工芸とデザインの境目

情報源: 金沢21世紀美術館 | 工芸とデザインの境目

会期の終了間際で見に行きました。
内容的にはそれほど目新しいものはありませんでしたが、ターゲットとしてはデザインや美術を学ぶ学生向けの展覧会なのかなという印象を強く受けました。季節柄、学生らしきグループも多く、展示されている「モノ」を初めて目にした来館者も多いようであったので、そういう意味では企画の意図が伝わっていて良い展覧会だったと思います。
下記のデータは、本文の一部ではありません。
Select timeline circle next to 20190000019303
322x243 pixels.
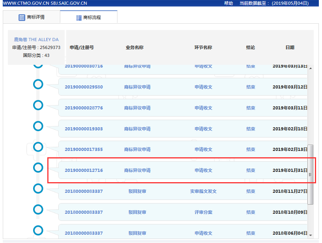(38, 126)
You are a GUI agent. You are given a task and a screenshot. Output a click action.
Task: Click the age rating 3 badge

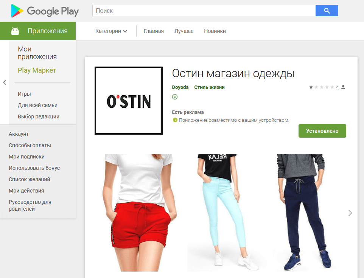pos(175,97)
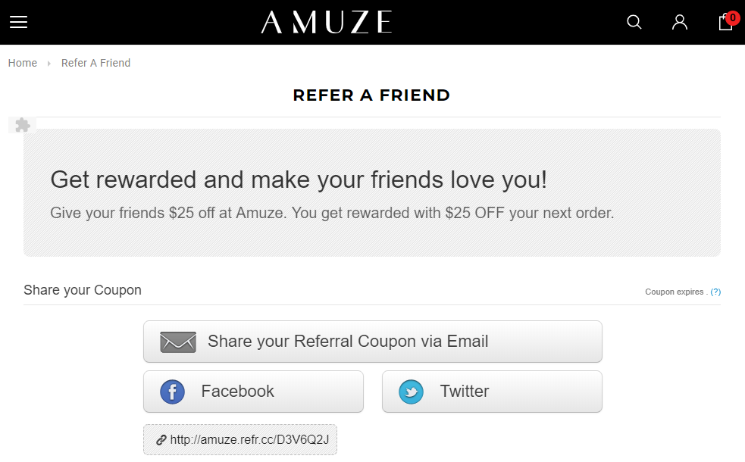Screen dimensions: 745x462
Task: Click the Facebook logo icon
Action: (173, 392)
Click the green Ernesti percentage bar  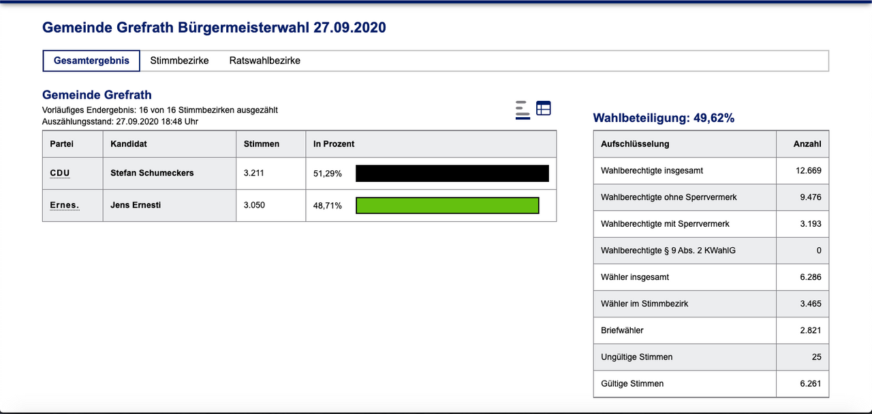click(447, 206)
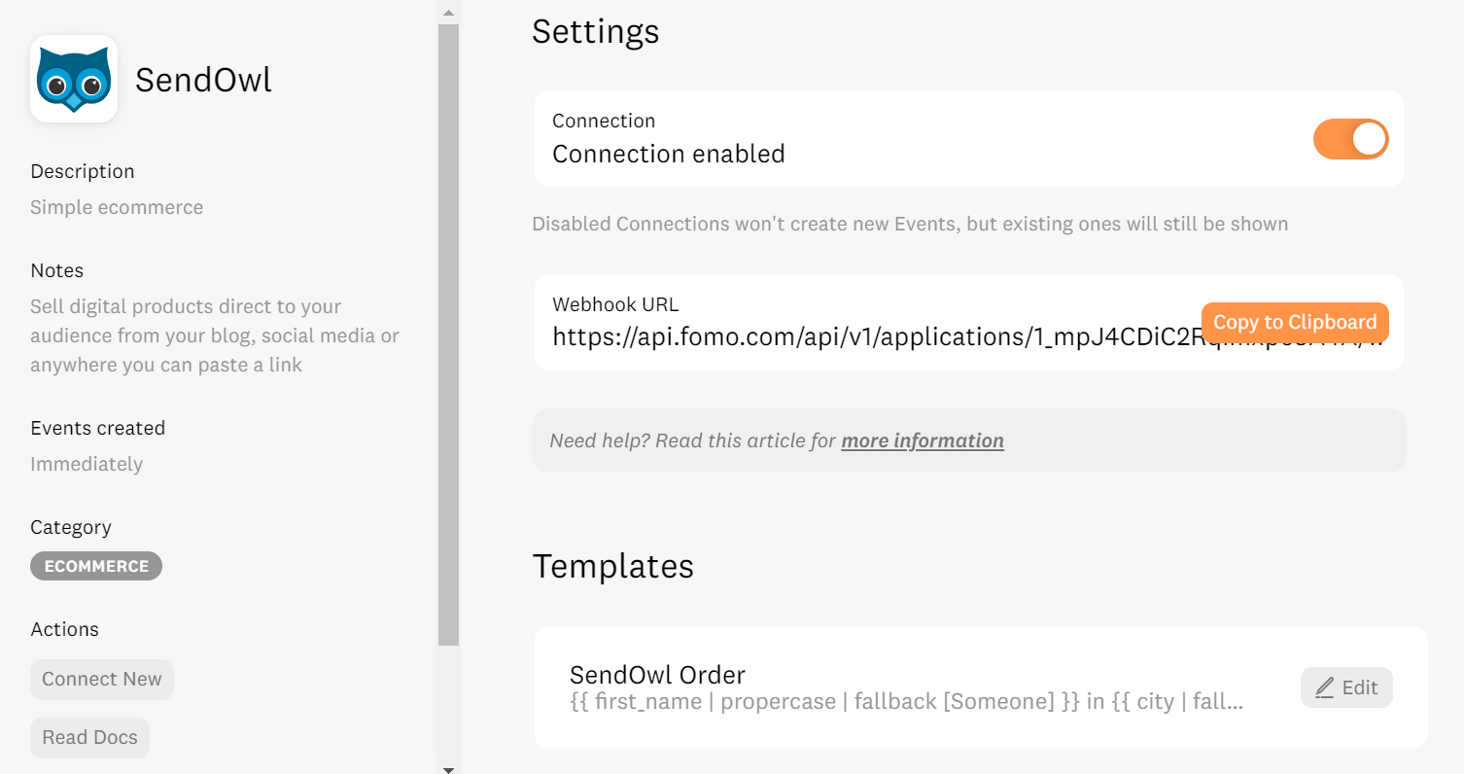The width and height of the screenshot is (1464, 774).
Task: Disable the Connection enabled toggle
Action: (1351, 139)
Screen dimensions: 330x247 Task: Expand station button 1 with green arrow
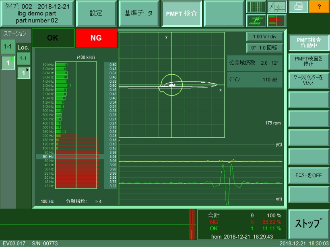click(8, 63)
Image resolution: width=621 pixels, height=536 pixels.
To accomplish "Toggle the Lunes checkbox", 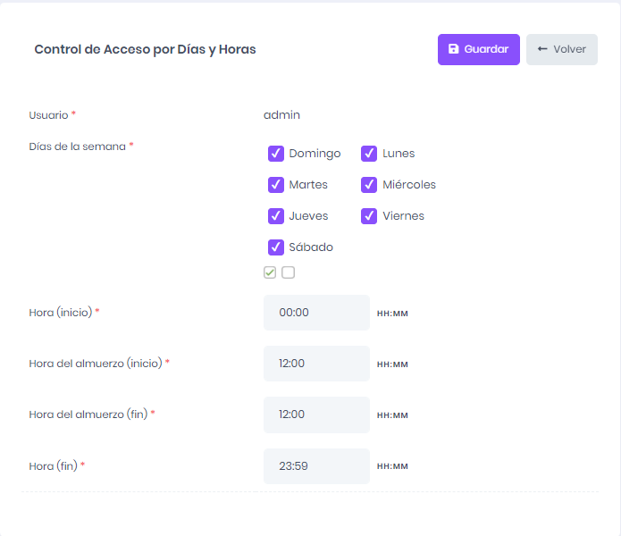I will tap(369, 154).
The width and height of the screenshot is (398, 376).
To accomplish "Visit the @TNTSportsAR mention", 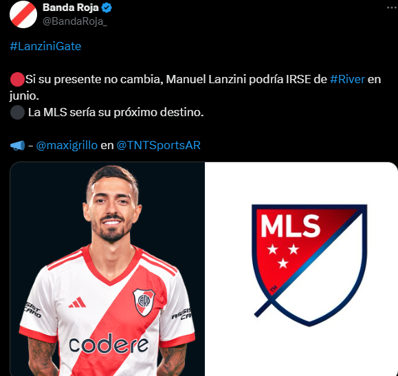I will tap(158, 145).
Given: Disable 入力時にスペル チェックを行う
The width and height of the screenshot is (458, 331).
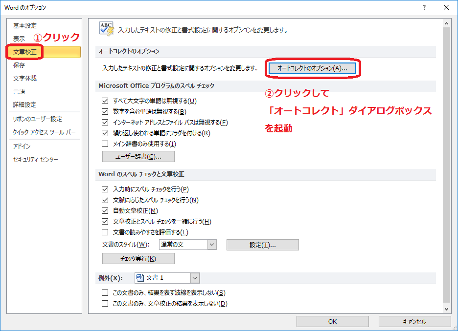Looking at the screenshot, I should 105,189.
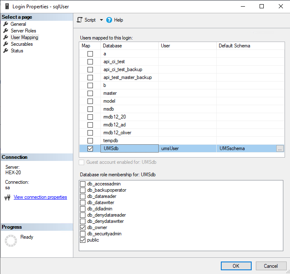Viewport: 290px width, 274px height.
Task: Uncheck the db_owner role checkbox
Action: click(83, 227)
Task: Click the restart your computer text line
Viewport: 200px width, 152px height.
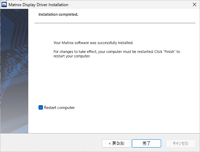Action: coord(72,56)
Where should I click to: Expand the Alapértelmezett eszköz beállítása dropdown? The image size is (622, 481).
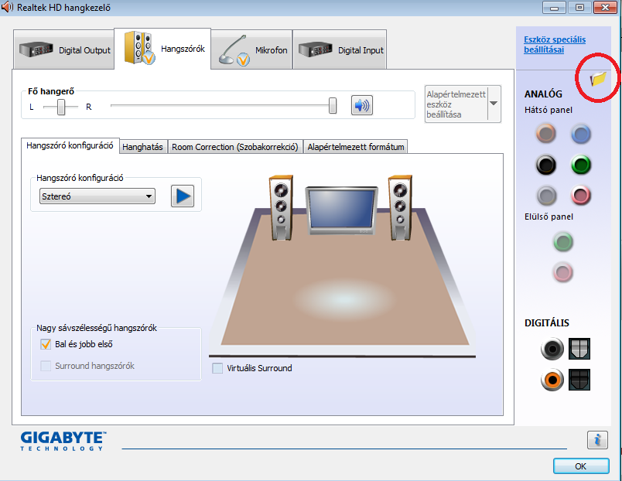[493, 104]
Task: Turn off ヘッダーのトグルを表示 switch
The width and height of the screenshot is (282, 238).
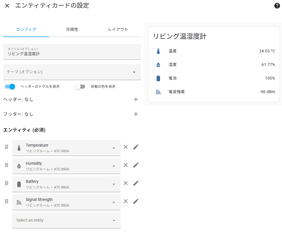Action: 10,87
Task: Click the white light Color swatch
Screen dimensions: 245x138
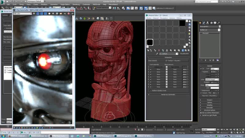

工芸とデザインの違いを解く人は多い。ものづくりとして捉えればそこに境目はあるのだろうか。作者自身の手で作るものを工芸と言い、デザインもその工程に含まれる。デザインはものをデザイナー自身では作らない。工芸は「作品」と言いデザインは「製品」と言ったりもする。工芸を生み出す手の技はデザインの機械の精度と比べても仕方ないがそこに価値の違いが現れる。生み出そうとする気持ちは同じであっても工芸とデザインは相入れようとしない。そこに境目はあるのか。それともそれは「デザイン」なのかあるいは「工芸」なのか。
問うてもしょうがない問いをあえて突きつけてみようとするのがこの展覧会の目論見である。

深澤直人

というのはこの展覧会の監修者のことばですが、実際、デザインや工芸を学ぶ学生にはぜひ見て知っていて欲しい「モノ」ばかりでしたので、展覧会のカタログは一般にも手に入るようですから、ぜひ写真だけでなく、それぞれの現物を見てもらいたいと思います。できればそのなかのひとつでも気に入ったものがあれば使うようになってくれればなお良いと思いますが。

デザインはものをデザイナー自身では作らない。

わけですが、それをあえて自身で作るとなると、限りなく工芸に近づいていくことになり、そこにジレンマが有るわけです。個人的には。
広島に来て以来の大きなテーマです。